═════ Dataset entries ═════

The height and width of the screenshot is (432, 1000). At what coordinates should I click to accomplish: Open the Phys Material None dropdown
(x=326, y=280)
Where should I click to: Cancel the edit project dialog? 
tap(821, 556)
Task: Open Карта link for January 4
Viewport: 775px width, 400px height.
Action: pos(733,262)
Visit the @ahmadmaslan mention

═════
═════ Dataset entries ═════

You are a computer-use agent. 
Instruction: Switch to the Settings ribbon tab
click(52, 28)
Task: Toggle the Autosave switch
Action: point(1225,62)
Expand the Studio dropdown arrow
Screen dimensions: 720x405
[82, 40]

═════

▸ Task details: Out of the listing above, reproduce exactly the lines from the one with "The height and" up to and including the one with "Visit the @ahmadmaslan mention".

▸ Exercise response:
The height and width of the screenshot is (432, 1000). At what coordinates should I click to accomplish: Open the Phys Material None dropdown
(x=326, y=280)
Where should I click to: Cancel the edit project dialog? 
tap(821, 556)
Task: Open Карта link for January 4
Viewport: 775px width, 400px height.
Action: pos(733,262)
Visit the @ahmadmaslan mention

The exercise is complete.